## Set problem 1
In the accounting policy text, for which leases has the Company elected not to recognize right-of-use assets and lease liabilities?

## Reading text

The Company has made an accounting policy election not to recognize right-of-use (“ROU”) assets and lease liabilities for leases with a term of 12 months or less. For all other leases, the Company recognizes ROU assets and lease liabilities based on the present value of lease payments over the lease term at the commencement date of the lease. The Company’s recognized ROU assets also include any initial direct costs incurred and lease payments made at or before the commencement date, which are reduced by any lease incentives.

Future lease payments may include fixed rent escalation clauses or payments that depend on an index (such as the Consumer Price Index measured by the U.S. Bureau of Labor Statistics). Subsequent index changes and other periodic market-rate adjustments to base rent are recorded as variable lease expense during the period in which they are incurred. Residual value guarantees or payments for terminating the lease are included in the lease payments only when it is probable they will be incurred.

The Company has made an accounting policy election to account for lease and non-lease components in its contracts as a single lease component for all asset classes. The non-lease components typically represent additional services transferred to the Company, such as common area maintenance for real estate, which are variable in nature and recorded in variable lease expense in the period incurred.

Impairment of Long-Lived Assets

Impairment of Long-Lived Assets: The Company reviews the carrying value of property, plant and equipment for impairment whenever events and circumstances indicate the carrying value of an asset may not be recoverable from the estimated undiscounted future cash flows expected to result from its use and eventual disposition. In cases where undiscounted expected future cash flows are less than the carrying value, an impairment loss is recognized equal to an amount by which the carrying value exceeds the fair value of assets. The factors considered by management in performing this assessment include current operating results, trends and prospects and the effects of obsolescence, demand, competition and other economic factors. The Company did not recognize an impairment loss during the fiscal years ended December 31, 2023, December 25, 2022, and December 26, 2021.

## Entries
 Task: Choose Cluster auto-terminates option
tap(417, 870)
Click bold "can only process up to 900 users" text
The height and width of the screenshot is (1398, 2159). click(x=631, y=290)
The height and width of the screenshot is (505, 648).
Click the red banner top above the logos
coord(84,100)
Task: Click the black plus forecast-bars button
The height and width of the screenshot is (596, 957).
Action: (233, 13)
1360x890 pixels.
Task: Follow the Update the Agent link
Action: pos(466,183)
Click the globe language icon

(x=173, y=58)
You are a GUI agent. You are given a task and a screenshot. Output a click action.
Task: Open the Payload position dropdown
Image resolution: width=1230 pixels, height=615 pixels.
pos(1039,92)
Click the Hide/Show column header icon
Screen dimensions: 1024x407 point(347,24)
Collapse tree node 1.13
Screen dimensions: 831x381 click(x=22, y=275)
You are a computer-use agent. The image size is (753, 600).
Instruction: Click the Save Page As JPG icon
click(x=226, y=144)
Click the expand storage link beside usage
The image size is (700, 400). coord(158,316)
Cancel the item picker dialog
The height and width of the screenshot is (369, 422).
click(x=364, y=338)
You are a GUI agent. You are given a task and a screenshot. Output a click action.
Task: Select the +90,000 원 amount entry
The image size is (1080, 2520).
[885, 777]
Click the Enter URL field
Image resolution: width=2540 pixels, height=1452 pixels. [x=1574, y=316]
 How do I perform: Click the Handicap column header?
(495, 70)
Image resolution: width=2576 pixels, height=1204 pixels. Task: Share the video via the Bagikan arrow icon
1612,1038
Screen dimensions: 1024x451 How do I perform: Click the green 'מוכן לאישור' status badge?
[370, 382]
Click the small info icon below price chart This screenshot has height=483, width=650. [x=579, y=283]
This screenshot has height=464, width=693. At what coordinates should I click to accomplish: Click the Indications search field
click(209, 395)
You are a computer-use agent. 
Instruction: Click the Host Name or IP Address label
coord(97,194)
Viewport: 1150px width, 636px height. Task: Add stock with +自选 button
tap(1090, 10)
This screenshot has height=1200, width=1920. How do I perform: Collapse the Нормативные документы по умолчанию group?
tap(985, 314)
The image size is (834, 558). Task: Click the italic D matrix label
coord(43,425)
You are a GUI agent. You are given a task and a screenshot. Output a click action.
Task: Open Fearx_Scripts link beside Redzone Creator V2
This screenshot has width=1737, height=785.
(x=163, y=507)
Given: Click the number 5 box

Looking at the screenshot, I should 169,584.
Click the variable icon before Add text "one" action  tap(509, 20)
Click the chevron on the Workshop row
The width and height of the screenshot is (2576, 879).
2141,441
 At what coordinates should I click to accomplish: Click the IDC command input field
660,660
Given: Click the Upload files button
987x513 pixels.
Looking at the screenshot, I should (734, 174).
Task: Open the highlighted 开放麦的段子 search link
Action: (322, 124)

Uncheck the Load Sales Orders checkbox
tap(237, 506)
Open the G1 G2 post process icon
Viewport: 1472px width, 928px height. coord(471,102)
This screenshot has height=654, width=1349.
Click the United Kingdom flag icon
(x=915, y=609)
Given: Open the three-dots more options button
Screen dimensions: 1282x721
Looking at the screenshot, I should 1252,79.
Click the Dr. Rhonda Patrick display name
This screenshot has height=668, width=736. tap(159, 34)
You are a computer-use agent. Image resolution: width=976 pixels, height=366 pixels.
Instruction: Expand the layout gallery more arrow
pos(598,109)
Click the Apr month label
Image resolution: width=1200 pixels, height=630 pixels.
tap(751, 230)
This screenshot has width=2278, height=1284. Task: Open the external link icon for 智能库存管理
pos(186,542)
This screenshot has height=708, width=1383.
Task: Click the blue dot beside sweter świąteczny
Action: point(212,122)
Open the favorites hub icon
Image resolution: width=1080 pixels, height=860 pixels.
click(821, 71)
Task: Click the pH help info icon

## Set problem 2
Arrange the records in the part that opens with the line containing "Screen dimensions: 1024x451" and closes with the line containing "Looking at the screenshot, I should 169,584." as a two-column CSV with the columns request and answer. Use one row per request, put each field in quotation marks, replace line breaks with spaces, and include no other records.

## Correct answer 1
Leases with a term of 12 months or less.

## Correct answer 2
request,answer
"Screen dimensions: 1024x451 How do I perform: Click the green 'מוכן לאישור' status badge?","[370, 382]"
"Click the small info icon below price chart This screenshot has height=483, width=650.","[x=579, y=283]"
"This screenshot has height=464, width=693. At what coordinates should I click to accomplish: Click the Indications search field","click(209, 395)"
"You are a computer-use agent. Instruction: Click the Host Name or IP Address label","coord(97,194)"
"Viewport: 1150px width, 636px height. Task: Add stock with +自选 button","tap(1090, 10)"
"This screenshot has height=1200, width=1920. How do I perform: Collapse the Нормативные документы по умолчанию group?","tap(985, 314)"
"The image size is (834, 558). Task: Click the italic D matrix label","coord(43,425)"
"You are a GUI agent. You are given a task and a screenshot. Output a click action. Task: Open Fearx_Scripts link beside Redzone Creator V2 This screenshot has width=1737, height=785.","(x=163, y=507)"
"Given: Click the number 5 box","Looking at the screenshot, I should 169,584."